In our last analysis approach we do not only aim at increasing analysis accuracy, but also at increasing analysis applicability by enabling the support of real-time systems with tasks consisting of multiple phases and operating at different rates. We show that this approach is not only suitable for inherently multi-rate, multi-phase applications, but also for single-rate, single-phase ones because the modeling with phases can be also used to relax the rather strict requirements on the underlying hardware platforms imposed by the aforementioned approaches. With a modification of this approach we further enable the analysis of applications with multiple shared resources.
Finally, we also discuss simulation in the context of our modeling framework. We present the so-called HAPI simulator, which is capable of simulating any kinds of concurrent real-time systems with shared resources. Among other use-cases, we also show that HAPI can be used to falsify erroneously determined analysis results. The latter is enabled by the fact that we can apply HAPI on the same models that we also use for analysis, which is a significant distinction to related approaches.

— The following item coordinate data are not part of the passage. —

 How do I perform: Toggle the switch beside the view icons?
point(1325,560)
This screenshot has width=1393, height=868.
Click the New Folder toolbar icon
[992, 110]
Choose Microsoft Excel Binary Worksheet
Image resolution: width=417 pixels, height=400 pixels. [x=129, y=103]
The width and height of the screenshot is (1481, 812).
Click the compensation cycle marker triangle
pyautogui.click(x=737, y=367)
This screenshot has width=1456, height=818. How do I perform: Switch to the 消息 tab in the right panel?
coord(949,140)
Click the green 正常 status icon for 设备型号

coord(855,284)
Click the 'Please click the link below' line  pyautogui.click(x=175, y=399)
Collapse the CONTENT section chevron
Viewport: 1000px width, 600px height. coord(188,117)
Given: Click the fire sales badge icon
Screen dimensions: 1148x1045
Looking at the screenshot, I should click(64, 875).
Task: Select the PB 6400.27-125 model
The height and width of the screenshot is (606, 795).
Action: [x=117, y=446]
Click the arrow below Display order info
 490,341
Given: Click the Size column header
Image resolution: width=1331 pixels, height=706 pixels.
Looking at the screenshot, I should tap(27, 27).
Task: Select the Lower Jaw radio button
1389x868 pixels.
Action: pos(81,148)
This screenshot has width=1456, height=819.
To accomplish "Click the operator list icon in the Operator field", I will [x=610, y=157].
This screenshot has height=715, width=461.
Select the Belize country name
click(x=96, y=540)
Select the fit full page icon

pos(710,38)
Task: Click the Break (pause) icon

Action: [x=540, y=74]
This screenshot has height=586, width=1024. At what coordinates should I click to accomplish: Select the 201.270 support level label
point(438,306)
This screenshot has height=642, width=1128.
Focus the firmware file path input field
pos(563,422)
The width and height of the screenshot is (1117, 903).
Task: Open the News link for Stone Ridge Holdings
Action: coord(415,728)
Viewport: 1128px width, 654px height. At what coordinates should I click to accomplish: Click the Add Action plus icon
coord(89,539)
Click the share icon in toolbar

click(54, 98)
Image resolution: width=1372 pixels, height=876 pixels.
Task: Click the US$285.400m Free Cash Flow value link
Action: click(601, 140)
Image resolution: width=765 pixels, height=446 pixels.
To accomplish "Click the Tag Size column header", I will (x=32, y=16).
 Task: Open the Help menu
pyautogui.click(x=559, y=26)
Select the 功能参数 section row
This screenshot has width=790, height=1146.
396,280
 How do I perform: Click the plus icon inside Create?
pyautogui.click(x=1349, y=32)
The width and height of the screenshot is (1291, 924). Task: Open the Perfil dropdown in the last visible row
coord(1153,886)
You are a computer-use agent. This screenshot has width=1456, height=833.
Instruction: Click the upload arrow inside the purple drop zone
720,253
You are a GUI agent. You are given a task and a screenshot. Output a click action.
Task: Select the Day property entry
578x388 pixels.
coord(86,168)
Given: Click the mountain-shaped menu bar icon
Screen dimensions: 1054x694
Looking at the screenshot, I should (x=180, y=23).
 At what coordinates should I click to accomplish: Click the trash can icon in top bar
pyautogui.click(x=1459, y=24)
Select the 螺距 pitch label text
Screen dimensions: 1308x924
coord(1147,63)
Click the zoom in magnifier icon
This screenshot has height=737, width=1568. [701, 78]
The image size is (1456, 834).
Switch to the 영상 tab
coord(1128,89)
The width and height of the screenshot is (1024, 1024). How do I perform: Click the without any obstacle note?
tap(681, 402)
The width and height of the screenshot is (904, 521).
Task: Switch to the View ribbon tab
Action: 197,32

In the first part of this thesis we show with various case studies the applicability of our abstraction-refinement theory and the underlying component model for many kinds of discrete-event systems and analysis models. In the second part we use a WLAN transceiver application as an ongoing case study to demonstrate that all our improvements, i.e. consideration of cyclic data dependencies, iterative buffer sizing, synchronization edges, execution intervals and multi-phase analysis, result in a significant improvement of analysis accuracy.